Writing the Self: Autobiography and Fiction in the work of Juan Goytisolo

Lead Research Organisation: University of Ulster
Department Name: Sch of Languages & Literature

Abstract

The proposed research is a book-length study of a contemporary novelist who is arguably Spain's most significant living writer, whose work spans over half a century and who has recently published what he claims is his last novel. The book therefore will be an interpretation of what is considered his most important work, i.e. that dating from the early 60s when he took a decision to write from a deeply personal, autobiographical perspective. It will, however, focus especially on the most recent novels, i.e. those written after the exhaustively analysed Mendiola Trilogy (1966-75). No study so far has attempted a focused analysis of the impact and the function of that autobiographical dimension. Most attention of this sort has been given to the author's actual autobiographical writings (two volumes of memoirs published in the mid-80s). Autobiographical interpretations in the past ran counter to the more contemporary structuralist and post-structuralist approaches used by critics, myself included. However, the later novels from the 80s onwards displayed a new trend, continuing on from the 60s and 70s textual experimentation, but focused much more on the play with fictionality, the complex relationship between the real and the invented, the fictional and the historical.
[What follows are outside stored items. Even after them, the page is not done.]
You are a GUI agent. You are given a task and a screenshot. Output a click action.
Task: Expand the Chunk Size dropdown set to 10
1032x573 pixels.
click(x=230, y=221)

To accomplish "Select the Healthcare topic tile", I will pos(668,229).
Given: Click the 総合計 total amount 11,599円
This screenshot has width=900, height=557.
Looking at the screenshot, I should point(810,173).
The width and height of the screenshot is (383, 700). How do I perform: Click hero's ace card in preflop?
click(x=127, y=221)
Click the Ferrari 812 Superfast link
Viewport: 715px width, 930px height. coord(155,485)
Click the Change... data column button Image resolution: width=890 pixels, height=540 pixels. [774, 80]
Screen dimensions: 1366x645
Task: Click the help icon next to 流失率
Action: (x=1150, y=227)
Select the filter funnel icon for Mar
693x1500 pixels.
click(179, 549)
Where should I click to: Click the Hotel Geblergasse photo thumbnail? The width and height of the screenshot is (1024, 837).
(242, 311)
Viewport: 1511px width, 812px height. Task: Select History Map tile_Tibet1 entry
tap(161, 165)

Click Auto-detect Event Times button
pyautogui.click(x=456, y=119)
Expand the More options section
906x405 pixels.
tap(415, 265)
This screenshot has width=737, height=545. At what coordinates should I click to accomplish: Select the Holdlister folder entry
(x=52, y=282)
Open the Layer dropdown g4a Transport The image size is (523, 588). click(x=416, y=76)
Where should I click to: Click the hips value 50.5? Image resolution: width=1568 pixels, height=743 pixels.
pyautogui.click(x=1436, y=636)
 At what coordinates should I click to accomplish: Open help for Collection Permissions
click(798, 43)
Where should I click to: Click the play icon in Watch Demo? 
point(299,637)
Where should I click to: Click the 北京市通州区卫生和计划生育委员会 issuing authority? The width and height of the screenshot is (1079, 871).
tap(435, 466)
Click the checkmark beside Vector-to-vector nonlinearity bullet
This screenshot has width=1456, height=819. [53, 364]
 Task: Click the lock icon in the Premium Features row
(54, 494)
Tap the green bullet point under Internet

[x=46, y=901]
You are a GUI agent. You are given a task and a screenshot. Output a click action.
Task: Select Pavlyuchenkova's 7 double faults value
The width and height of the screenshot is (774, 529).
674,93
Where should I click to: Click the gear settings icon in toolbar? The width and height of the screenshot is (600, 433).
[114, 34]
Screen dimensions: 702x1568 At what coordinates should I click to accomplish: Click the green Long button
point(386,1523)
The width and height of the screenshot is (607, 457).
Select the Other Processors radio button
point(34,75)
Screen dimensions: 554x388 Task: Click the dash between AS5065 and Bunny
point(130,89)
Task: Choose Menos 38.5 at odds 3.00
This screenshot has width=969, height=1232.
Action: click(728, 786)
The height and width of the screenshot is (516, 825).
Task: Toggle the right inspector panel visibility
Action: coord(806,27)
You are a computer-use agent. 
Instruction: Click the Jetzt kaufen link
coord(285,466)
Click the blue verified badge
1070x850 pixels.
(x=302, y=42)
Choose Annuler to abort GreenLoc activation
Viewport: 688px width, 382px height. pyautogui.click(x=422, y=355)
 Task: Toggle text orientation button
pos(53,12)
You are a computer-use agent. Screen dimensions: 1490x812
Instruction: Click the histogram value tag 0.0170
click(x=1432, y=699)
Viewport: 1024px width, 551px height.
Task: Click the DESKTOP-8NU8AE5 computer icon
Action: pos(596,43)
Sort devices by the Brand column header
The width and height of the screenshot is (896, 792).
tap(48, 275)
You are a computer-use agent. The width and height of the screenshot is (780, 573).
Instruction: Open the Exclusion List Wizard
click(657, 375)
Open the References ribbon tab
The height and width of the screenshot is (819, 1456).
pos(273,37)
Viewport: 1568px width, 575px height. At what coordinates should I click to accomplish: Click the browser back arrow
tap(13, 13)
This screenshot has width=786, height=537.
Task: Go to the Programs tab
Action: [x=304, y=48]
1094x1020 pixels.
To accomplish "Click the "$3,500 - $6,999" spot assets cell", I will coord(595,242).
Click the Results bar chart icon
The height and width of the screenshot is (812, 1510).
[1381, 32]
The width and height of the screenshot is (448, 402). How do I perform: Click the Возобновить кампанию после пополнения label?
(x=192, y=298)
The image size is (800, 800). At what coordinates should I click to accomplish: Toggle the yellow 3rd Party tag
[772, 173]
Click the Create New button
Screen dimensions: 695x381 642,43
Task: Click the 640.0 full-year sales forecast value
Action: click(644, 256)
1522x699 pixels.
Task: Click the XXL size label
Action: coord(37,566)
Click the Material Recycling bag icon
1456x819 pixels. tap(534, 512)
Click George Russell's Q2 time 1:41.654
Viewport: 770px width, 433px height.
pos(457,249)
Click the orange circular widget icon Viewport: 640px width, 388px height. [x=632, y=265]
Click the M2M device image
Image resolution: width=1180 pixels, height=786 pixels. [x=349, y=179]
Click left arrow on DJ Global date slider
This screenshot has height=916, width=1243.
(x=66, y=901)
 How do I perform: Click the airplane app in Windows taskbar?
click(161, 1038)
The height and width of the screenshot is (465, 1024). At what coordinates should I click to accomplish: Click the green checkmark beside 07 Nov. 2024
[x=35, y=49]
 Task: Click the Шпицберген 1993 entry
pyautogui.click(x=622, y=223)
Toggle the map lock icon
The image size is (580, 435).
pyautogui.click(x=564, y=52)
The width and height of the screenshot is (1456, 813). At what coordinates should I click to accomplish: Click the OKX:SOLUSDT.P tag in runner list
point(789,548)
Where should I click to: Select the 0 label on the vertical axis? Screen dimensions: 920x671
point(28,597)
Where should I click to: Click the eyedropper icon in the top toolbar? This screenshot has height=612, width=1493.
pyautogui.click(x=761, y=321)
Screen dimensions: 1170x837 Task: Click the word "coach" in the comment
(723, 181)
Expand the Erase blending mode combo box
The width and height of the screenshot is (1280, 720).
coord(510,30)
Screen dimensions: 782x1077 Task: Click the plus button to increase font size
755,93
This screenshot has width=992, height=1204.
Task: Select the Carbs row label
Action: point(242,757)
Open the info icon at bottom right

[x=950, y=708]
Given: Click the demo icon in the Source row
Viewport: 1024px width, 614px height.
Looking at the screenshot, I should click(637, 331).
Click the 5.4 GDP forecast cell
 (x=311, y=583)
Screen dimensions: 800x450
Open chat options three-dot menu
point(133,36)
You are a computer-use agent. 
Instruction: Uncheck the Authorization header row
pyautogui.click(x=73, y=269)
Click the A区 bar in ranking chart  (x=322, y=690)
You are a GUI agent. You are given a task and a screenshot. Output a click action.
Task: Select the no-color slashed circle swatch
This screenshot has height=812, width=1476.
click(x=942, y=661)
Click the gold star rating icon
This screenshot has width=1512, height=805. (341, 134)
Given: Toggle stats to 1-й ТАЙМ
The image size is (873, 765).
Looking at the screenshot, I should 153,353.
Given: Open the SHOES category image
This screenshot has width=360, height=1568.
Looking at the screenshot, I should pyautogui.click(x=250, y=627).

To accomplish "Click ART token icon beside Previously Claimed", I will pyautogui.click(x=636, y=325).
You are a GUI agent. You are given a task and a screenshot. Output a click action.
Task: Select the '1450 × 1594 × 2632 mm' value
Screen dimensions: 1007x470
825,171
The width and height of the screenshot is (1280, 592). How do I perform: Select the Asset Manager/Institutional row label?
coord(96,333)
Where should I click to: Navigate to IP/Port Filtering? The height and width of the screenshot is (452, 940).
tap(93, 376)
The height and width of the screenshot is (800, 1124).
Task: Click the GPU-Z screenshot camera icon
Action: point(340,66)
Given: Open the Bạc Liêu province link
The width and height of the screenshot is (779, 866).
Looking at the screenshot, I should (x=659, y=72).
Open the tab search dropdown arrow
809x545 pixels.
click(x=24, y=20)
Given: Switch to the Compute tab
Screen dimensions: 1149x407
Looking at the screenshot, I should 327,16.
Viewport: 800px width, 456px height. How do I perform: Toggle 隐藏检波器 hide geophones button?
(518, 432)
This responded to the author's continued engagement with social concerns combined with his awareness of the limitations of his activity to the literary realm. All his work has been an attempt to resolve that dilemma. It so happens that the literature of this later period has coincided with an independent resurgence of interest in the genre of autobiography, now viewed from the perspective of postmodernist theory. This study aims to use the insights provided by that recent critical trend to re-examine and re-define the work of one of Spain's most important literary figures. The intention is to provide a coherent and comprehensive interpretation that will interest not only hispanists and Goytisolo specialists, but those interested in autobiographical criticism, postmodernist theory and literary criticism in general.